A machine learning model that reads unstructured text—like comments, emails, or notes, and assigns them to predefined categories. This categorization helps automate decisions and organize freeform text based on business rules.

Text Classification

Threshold

The confidence limit used to decide if a machine prediction should be sent for human review to ensure accuracy.

Top-Level Flow

The main flow that manages the end-to-end document processing, coordinating with subflows to handle specific components of the process.

Document Processing Flow in v41

Trainer

A separate machine dedicated to handling resource-heavy tasks like training Identification models. It operates independently and connects to the main application through the API.

Trainer

Training Data

The input used to teach machine learning models how to process documents accurately. Its structure depends on the model type:

  • For Classification models, training data consists of uploaded document pages grouped by layout.

  • For Identification models, training data includes manually annotated fields and tables to train the model to extract specific data points.

Training Data Analysis

A tool in TDM that analyzes your training data to compute the importance of each training document and identify issues such as missing labels, overlapping fields or columns, or inconsistent annotations. This analysis helps you prioritize which documents to annotate and ensures clean, accurate data before you train a model.

Training Data Curator

A tool in Hyperscience that helps you select the most valuable documents for training your model. It highlights documents that are likely to improve accuracy so you can focus your annotation efforts where they matter most.

Training Data Curator

Training Data Management (TDM)

A tool used to annotate, manage, import, and export training documents. It is also used to train models by working directly with the training data (“ground truth”) obtained from each document in the training set.

Training Data Management

Training Set

A dataset used to teach the system how to recognize and extract information.

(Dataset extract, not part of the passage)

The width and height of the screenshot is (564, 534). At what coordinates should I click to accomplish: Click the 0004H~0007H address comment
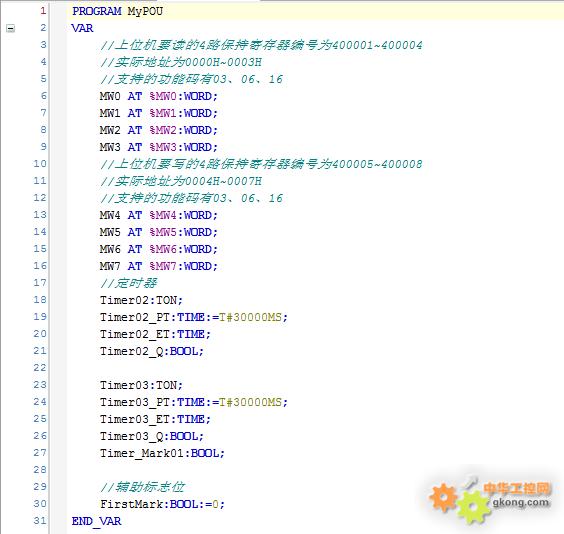(181, 181)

It includes documents with labeled fields so the system can learn from real examples.

Transcription Task

A Supervision task that allows you to review or enter text the system couldn’t confidently read from a document. This task enables you to ensure accurate final data when the system’s confidence is low.

Transcription

Transcription Model

A machine learning model that automatically extracts text from scanned document images. It supports both printed and handwritten text. When the model’s confidence in the extracted text is low, the system generates a Transcription task for human review to ensure accuracy.

Managing Transcription Models

Transcription Quality Assurance

A quality check where a set percentage of transcribed fields or table cells are reviewed by a human. It helps measure and improve the accuracy of both machine and human transcriptions.

Transcription Quality Assurance

True Positive

A result where the model correctly predicts something as positive, for example, it says a field is present, and it is present.

Technical Validation Event (TVE)

A trial phase where a potential customer tests the platform with clear success criteria. It’s designed to show that the product works well for their needs. This phase ensures that both sides are aligned before moving forward.

U

Unmatched Document

A set of pages that the system couldn’t match to any known layout during Classification.

Unstructured Extraction

Processing documents with little to no layout consistency. Key information appears anywhere, often embedded in long paragraphs or freeform text. Examples include contracts, title deeds, and annual reports.

V

Visual Language Models (VLM)

Models that understand both the text and images in a document. They combine what’s written with where it appears on the page to help the system read and extract information more accurately.

Visual Page Classifier (VPC)

An automated component that matches submission pages to the correct layouts from the Layout Library. It ensures accurate and efficient processing of Structured documents.